* TEXTE À LIRE
:::

Dans l'après-midi du jour de Pâques, deux disciples se rendaient à un bourg appelé Emmaüs, éloigné de Jérusalem de soixante stades. Ils n'avaient pu rester plus longtemps dans la ville qui tue les prophètes. Et ils s'entretenaient entre eux de tout ce qui était arrivé. Les plus chères espérances de leur vie avaient été brisées en Golgotha. Le royaume de Dieu semblait réduit en poussière ; les ennemis triomphaient ; tout paraissait perdu. Et cependant ils ne pouvaient oublier Jésus. Leurs coeurs lui étaient tellement attachés, que tout ce qui lui était arrivé se répercutait en eux. Jésus était mort sur la croix, et dans leurs coeurs il n'y avait non plus que mort et tristesse. Heureusement que chacun d'eux n'était pas obligé de garder son chagrin en lui-même, mais qu'ils pouvaient se communiquer réciproquement leurs impressions.

:::

* LIGNES
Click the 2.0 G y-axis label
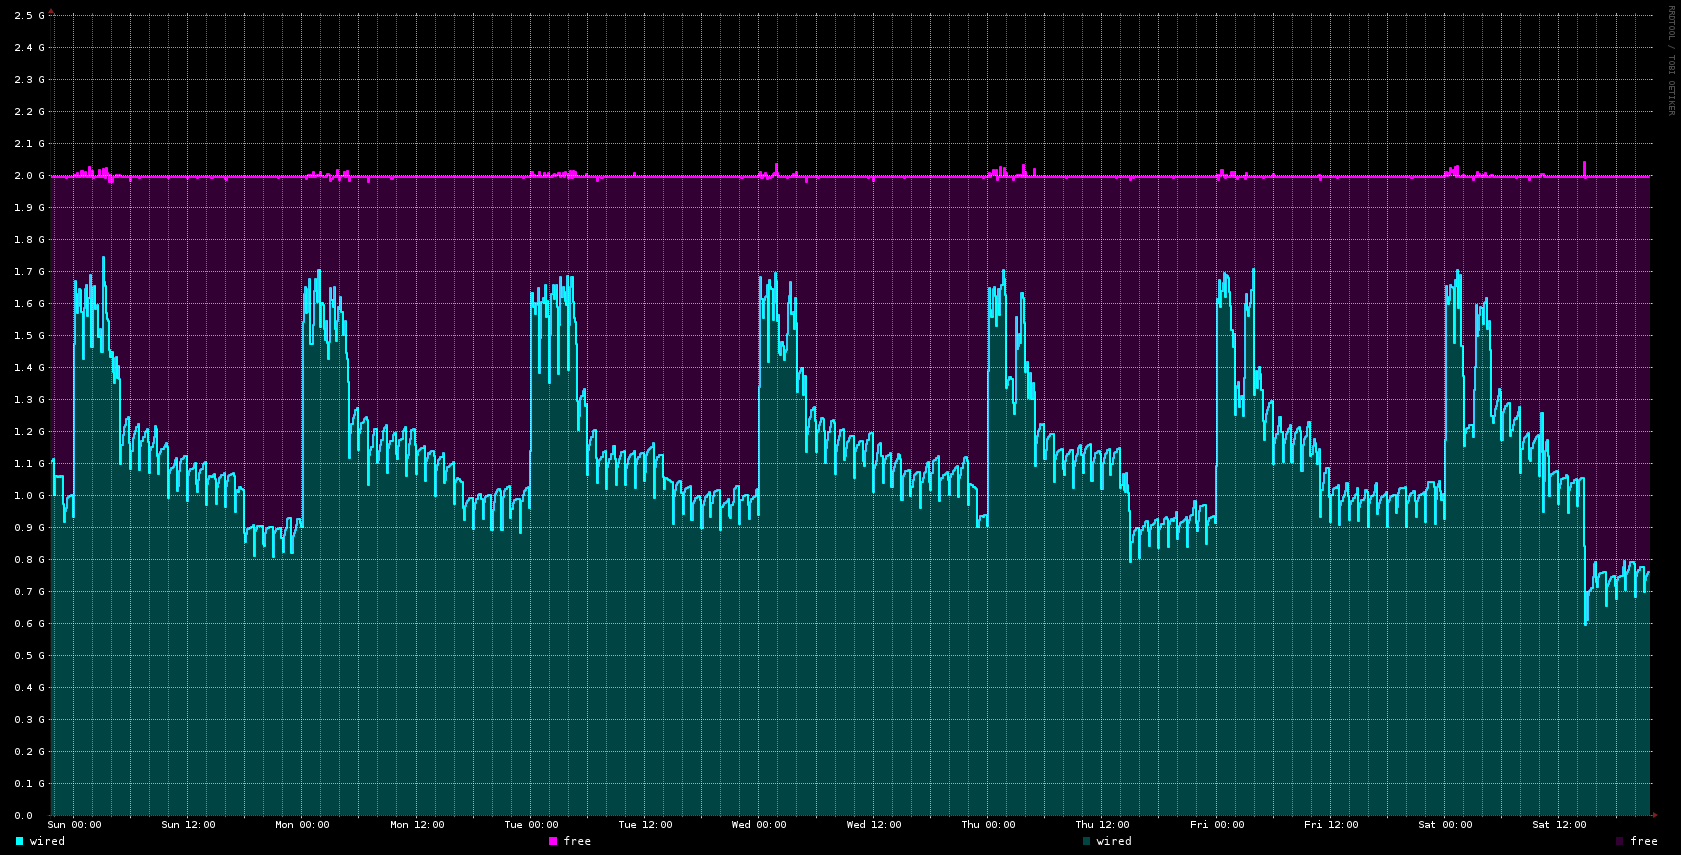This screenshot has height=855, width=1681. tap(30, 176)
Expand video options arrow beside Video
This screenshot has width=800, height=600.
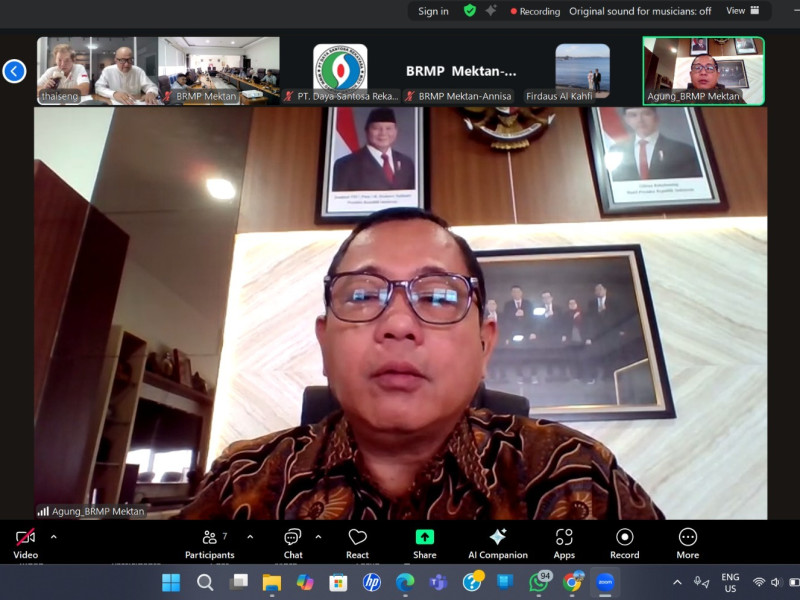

:::

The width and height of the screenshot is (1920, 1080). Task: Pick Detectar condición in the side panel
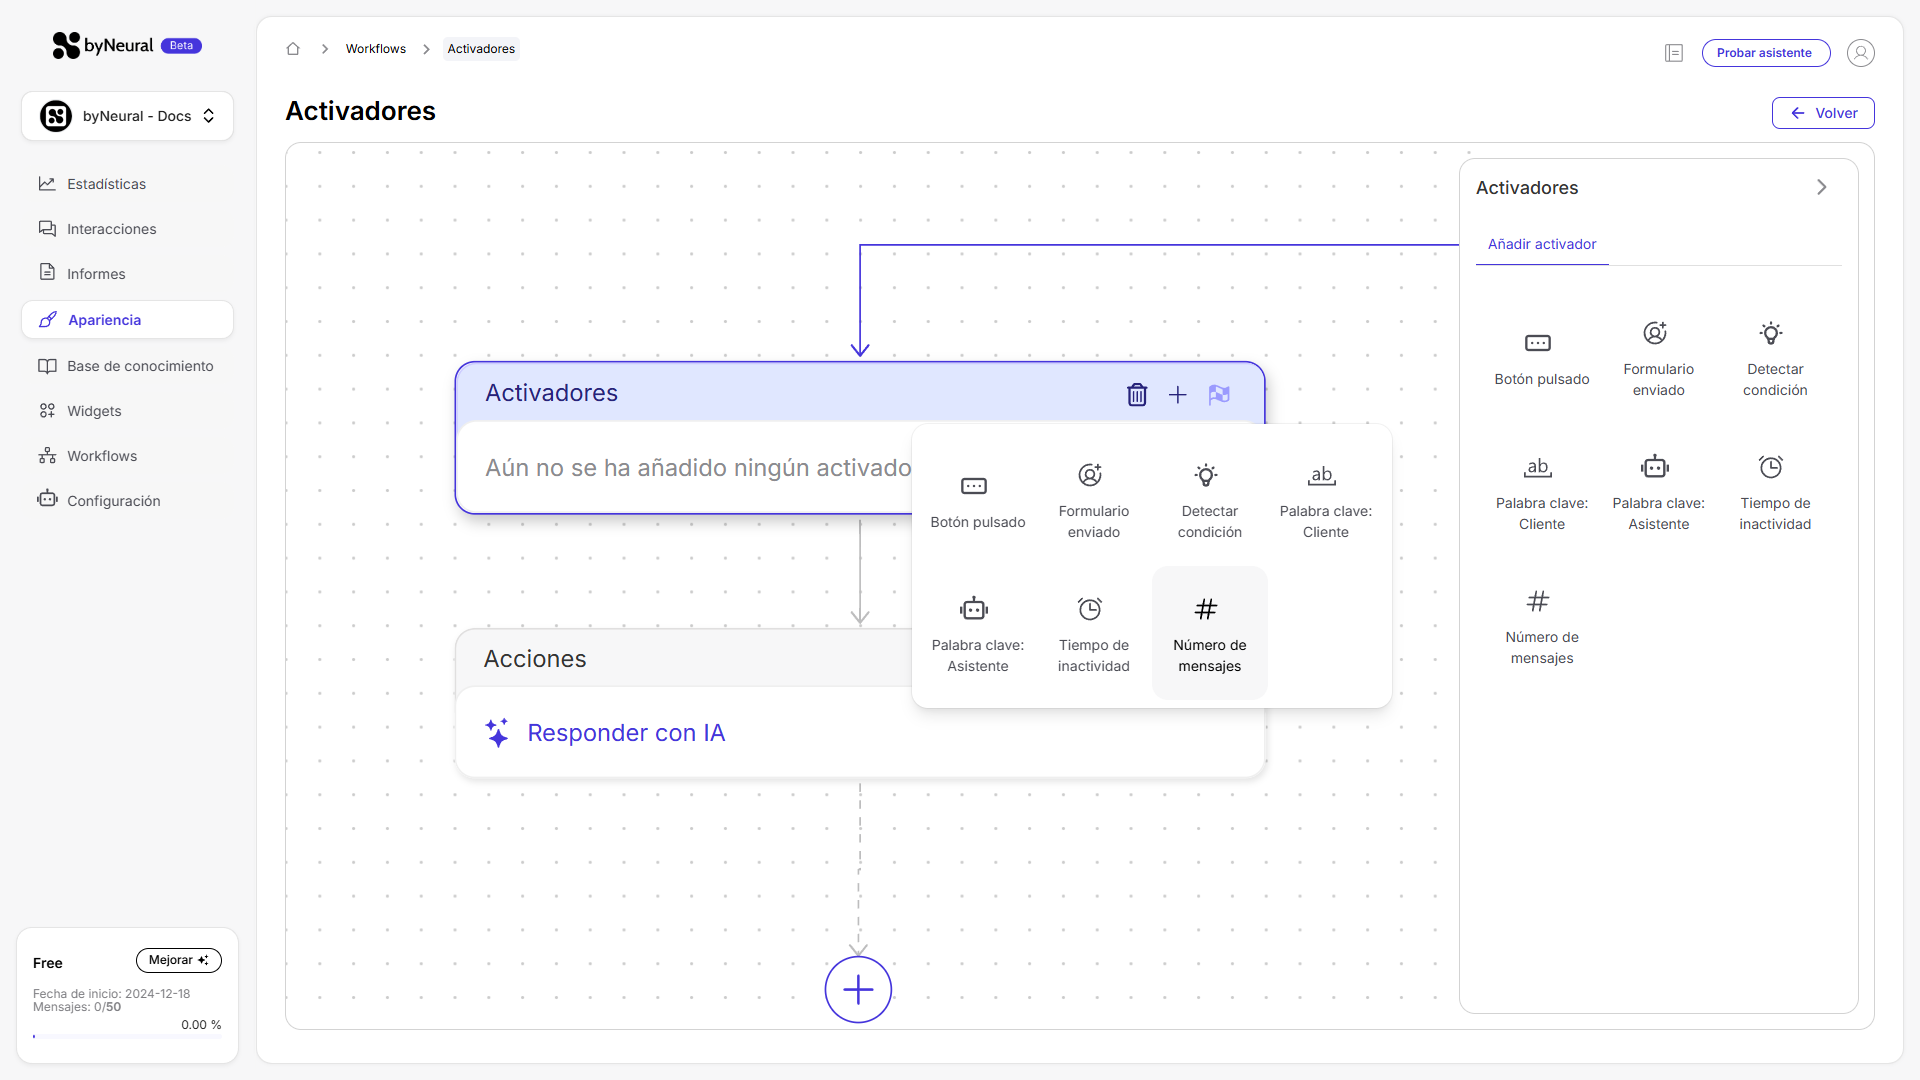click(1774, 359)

:::

* LE PROBLÈME
Poursuivez le texte sur les disciples en route vers Emmaüs en reprenant juste après sa dernière phrase.

* EXERCICE CORRIGÉ
Là où des âmes s'entretiennent du Seigneur, Jésus se trouve entier au milieu d'elles. Son oreille est tellement attentive à chaque plainte dont il est l'objet, qu'elle pénètre aussitôt son coeur. Comme ils s'entretenaient et qu'ils raisonnaient ensemble, Jésus lui-même s'étant approché, se mit à marcher avec eux, mais leurs yeux étaient retenus, en sorte qu'ils ne le reconnaissaient point. Il est fidèle et tient sa promesse : « Là où deux ou trois sont réunis en mon nom, je suis au milieu d'eux » - même lorsqu'on ne le voit pas des yeux du corps. Et il leur dit : De quoi vous entretenez-vous en chemin et pourquoi êtes-vous si tristes ? Il commence par les engager à parler, afin de les préparer à l'écouter. Pour que la Parole de Dieu guérisse notre coeur et le remplisse de consolations et de force, il faut d'abord que nous le répandions devant le Seigneur.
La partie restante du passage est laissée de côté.